Shooting of Edmond Yu
- Date: February 20, 1997
- Location: Toronto, Ontario, Canada; 43°38′18″N 79°23′30″W﻿ / ﻿43.638420°N 79.391719°W;
- Type: Fatal shooting
- Participants: Edmond Yu (death) Lou Pasquino (shooter)
- Charges: None filed

= Shooting of Edmond Yu =

1997 police killing in Toronto, Canada

Edmond Wai-Hong Yu (余偉康; October 2, 1961 – February 20, 1997) was a Hong Kong Canadian former medical student whose death after being shot by a constable of the Toronto Police Service sparked debates about the police's use of force, mental illness, and the treatment of those diagnosed with a mental illness and struggle with homelessness.

==Early life and mental illness==
Yu was raised in Hong Kong and immigrated to Canada in 1982. While young, Edmond won the Hong Kong city boxing championship. He attended York University from 1982 to 1984, studying pre-medicine. In 1984 he was accepted as a medical student at the University of Toronto.

In 1985, police arrested Yu and took him to the Clark Institute of Psychiatry, where he was diagnosed with paranoid schizophrenia and later on became homeless.

==Death==
On February 20, 1997, Yu assaulted a woman at a bus stop, then boarded a bus. Police attempted to board the bus, at which point Yu, according to witnesses, raised a small hammer. Constable Lou Pasquino fired six shots, hitting Yu three times.

An official inquest in 1998–1999 cleared the police of wrongdoing and resulted in a number of recommendations.

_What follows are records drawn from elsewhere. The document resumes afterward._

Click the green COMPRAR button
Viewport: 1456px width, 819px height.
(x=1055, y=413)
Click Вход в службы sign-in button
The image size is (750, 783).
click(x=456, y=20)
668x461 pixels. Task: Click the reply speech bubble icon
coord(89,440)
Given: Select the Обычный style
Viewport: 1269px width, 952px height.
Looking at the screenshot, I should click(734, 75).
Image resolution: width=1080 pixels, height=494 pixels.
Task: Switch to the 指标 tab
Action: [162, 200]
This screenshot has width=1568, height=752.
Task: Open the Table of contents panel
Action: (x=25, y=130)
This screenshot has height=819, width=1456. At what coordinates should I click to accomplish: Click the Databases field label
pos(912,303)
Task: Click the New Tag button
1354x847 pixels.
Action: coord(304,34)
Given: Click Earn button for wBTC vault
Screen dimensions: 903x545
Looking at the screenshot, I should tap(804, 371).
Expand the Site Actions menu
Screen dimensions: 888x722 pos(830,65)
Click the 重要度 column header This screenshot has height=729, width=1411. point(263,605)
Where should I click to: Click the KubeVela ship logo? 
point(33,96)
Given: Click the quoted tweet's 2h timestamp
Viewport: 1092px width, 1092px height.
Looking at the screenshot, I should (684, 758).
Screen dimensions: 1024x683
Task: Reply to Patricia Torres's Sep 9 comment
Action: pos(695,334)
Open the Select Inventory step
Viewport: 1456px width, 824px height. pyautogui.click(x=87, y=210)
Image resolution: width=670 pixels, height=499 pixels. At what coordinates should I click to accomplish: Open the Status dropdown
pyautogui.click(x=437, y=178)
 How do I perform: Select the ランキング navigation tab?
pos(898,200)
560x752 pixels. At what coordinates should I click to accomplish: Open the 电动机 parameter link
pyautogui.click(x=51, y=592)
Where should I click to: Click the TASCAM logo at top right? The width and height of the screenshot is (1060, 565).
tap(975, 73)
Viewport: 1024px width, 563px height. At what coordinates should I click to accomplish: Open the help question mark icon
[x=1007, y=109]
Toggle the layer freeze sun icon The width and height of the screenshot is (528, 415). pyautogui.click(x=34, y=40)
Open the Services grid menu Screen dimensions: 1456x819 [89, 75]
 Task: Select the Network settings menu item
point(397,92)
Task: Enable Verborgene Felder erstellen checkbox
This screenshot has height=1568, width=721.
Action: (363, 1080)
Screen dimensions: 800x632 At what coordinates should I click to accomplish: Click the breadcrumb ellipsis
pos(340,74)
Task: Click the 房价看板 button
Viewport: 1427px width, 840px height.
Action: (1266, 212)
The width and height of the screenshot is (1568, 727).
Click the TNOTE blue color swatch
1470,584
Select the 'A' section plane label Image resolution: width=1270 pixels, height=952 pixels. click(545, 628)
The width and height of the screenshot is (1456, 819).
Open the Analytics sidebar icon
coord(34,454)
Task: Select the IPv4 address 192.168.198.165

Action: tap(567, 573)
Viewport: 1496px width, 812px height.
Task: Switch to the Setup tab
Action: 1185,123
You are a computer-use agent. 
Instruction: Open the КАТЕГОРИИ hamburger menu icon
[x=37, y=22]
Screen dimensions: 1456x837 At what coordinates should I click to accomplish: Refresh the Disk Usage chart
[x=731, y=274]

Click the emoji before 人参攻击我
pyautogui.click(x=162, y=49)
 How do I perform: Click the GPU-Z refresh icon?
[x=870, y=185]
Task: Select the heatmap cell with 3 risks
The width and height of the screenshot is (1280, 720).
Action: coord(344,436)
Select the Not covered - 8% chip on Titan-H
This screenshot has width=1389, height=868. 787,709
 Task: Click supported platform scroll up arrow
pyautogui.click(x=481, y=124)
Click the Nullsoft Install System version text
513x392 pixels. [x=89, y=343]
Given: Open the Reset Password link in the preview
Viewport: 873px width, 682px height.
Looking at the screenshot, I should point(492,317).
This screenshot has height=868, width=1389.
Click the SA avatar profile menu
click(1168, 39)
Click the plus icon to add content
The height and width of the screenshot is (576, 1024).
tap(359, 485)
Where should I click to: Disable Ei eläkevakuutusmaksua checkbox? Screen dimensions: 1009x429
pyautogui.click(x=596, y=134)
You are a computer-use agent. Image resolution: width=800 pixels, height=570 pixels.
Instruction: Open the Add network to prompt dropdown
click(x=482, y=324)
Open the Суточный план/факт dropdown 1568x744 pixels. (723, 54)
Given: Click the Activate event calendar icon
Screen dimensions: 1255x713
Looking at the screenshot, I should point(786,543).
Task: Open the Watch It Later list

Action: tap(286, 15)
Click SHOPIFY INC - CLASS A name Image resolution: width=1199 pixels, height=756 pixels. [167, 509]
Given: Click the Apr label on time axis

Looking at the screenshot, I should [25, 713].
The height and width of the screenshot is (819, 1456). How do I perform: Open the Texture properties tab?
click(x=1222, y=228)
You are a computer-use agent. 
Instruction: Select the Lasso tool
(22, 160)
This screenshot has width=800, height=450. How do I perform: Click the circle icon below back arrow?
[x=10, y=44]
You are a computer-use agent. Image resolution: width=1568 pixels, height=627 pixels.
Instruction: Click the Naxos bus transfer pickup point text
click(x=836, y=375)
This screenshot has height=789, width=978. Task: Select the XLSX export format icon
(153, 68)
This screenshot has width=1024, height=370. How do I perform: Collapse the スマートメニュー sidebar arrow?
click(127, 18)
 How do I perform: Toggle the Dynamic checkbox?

The inquest concluded, "Housing is a mental health issue and the absence of decent housing is a major determinant of health."

A foundation to fund "a housing project for homeless men with mental health problems" has been set up in Edmond Yu's name. There have been a number of other memorials to Yu, such as Edmond Place (part of Parkdale Activity-Recreation Centre, which claims to be "a low-stress, high support, and non-medical organization for psychiatric survivors of the Mental Health System who also experience homelessness and would be considered 'hard to house' people", and The Edmond Yu Project.

David Hawkins made a documentary on Yu, The Death and Life of Edmond Yu, and Laura Sky made a documentary as well, Crisis Call.